The age of driverless cars and trucks is rapidly approaching. Literally millions of Americans make their livings driving vehicles–trucks, Ubers, taxis, school buses…the list is long, and the consequences of those massive job losses will be severe and unprecedented.
I have no policy prescriptions to offer that might mitigate that job loss disaster. But I do have a response to those transit skeptics who oppose improving city public transportation systems because they claim self-driving cars will make those systems unnecessary.They don’t seem to understand that whether or not someone actually has to drive their car is utterly irrelevant.
What is relevant is that good, reliable public transportation–whether driven by a human or a computer–makes automobile ownership less necessary, and automobiles take a huge chunk out of most household budgets.
A recent article in Resilience, written by an American now living in Ireland, makes an effective case for public transportation.
The healthiest cities in the world have one thing in common; a network of trains, trolleys, trams, subways, buses, and other ways of getting around that don’t depend on everyone having a personal vehicle. Such services save everyone money, use less energy, generate less exhaust to pollute the air and less rubbish to pollute the water and soil. They tip the balance of power on roads, making them light with cars and bustling with humans — walkers, bicyclists and sidewalk vendors. Cities with healthy bus and rail systems feel like neighbourhoods threaded with capillary streets, rather than rows of buildings built alongside highways.
We think of Ireland as having progressed in recent decades, but a hundred years ago trains covered much more of Ireland, with perhaps twice as many lines as there are now. A map of Dublin in the 1920s, likewise, would show a spaghetti-explosion of streetcar lines winding through the narrow streets, pulled by horses at first, and later powered by overhead lines. The recent construction of light rail systems like the Luas were promoted as a next great step forward in transportation, but like most Great Steps Forward, it was merely restoring a tiny piece of what we once had.
The USA used to be the same; for more than a hundred years cities there were networked with a web of streetcars that acted as a circulatory system from one end of a city to the other, as well as buses that filled in the gaps. Streetcars and buses seem slow to modern eyes only because we compare them to a car on the Autobahn; compare them to a car in the city and they were often faster.
The author notes, with regret, that many cities have begun to regard public transportation as expendable, since it doesn’t make headlines or make money for elites. The people most dependent upon public transit don’t hire lobbyists or make “meaningful” political contributions, and in an era where “tax” is a dirty word and municipalities are starving for income, that lack of political clout makes it easy to defund transit.
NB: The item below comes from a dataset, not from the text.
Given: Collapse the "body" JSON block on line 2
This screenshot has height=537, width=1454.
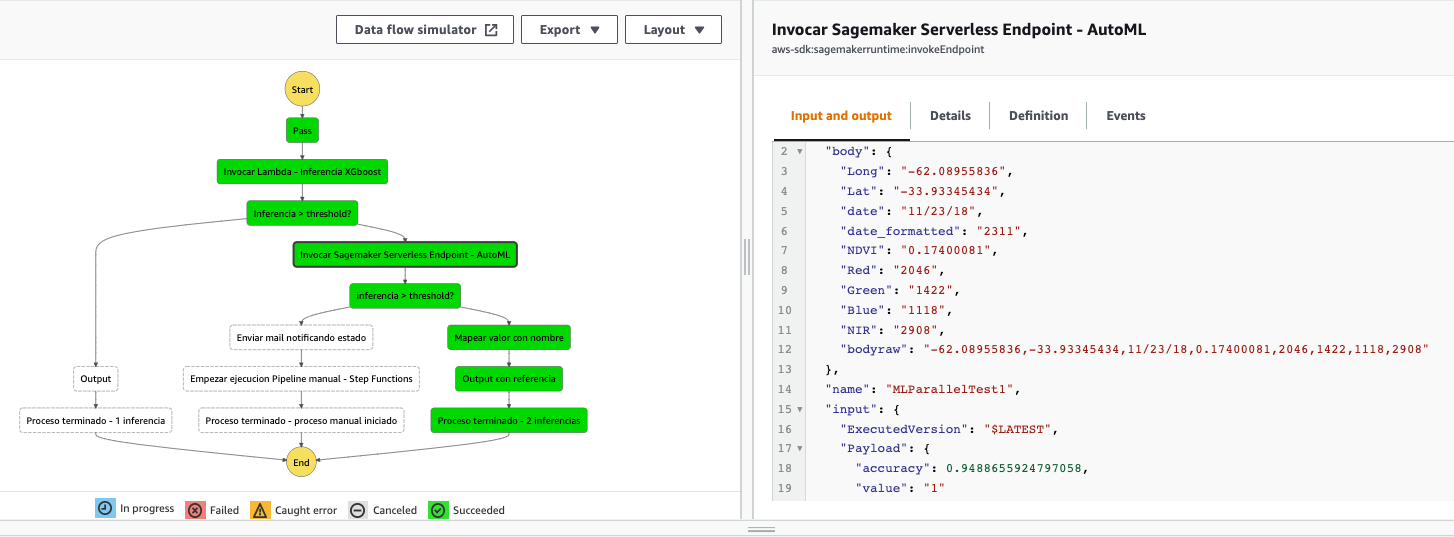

When that happens, it not only inconveniences middle-income people who depend upon transit, it also isolates and strands thousands of poor, elderly and vulnerable people.
And it privileges automobiles in ways that we now recognize are both costly and unhealthy.
I know that from experience, for I grew up in the USA, a nation that once had trolleys and streetcars in every major city and most minor ones. According to historian Bradford Snell, 90 percent of all trips in the 1920s were by rail; only 10 percent of Americans needed a car. My grandmother and grandfather met on the St Louis trolley, the one Judy Garland sang an ode to in “Meet Me in St. Louis,” and said most people never needed to drive.
After World War II, however, my country’s cities were transformed; most of the streetcar lines were reduced, sold, cancelled and destroyed, many by a coalition of car, tire, oil and truck companies. Those companies were found guilty of criminal conspiracy in 1951, and fined a pittance, long after the damage was done. Snell believes the corporations were not just trying to monopolise streetcar lines – the actual charge – but consciously conspiring to transform America to a car-dependent society. When they bought out the streetcars they didn’t just tighten belts – they destroyed the infrastructure, ripping the rails out of the streets and paving over their grooves, effectively salting the earth.
Our cities are now built around the fact that there is about one car for every American. Half of all urban space exists for cars, the other half for people. Many newer suburbs don’t have sidewalks, since the expectation is that people will leave their homes mainly to get inside cars. Many new minivans have televisions, a feature that assumes children will spend a hefty chunk of their childhood in the back seat.
Since most train lines were ripped up in the USA, Ireland and most other Western countries, many people must rely on buses. My native USA’s buses are less readily available than most other countries. In many cities I’ve been in, bus lines habitually run late or not at all, and can be expensive for the financially-strapped people most likely to need them. In many places they carry a stigma of poverty, or require people to wait in unsafe neighbourhoods.
Taking public transportation to the job is an amenity that bolsters our sense of being part of a public, unlike commuting (usually alone and at substantial cost) in one’s own car. The author’s final point is worth emphasizing:
Critics of public transportation accuse such systems of not making money. But how much money did the road in front of your house make last year? How much money does our asphalt make, or our electric wires, or our sewage pipes? The questions are ridiculous because these are not moneymaking enterprises; they are basic infrastructure, one of the legitimate reasons for paying taxes or having a government.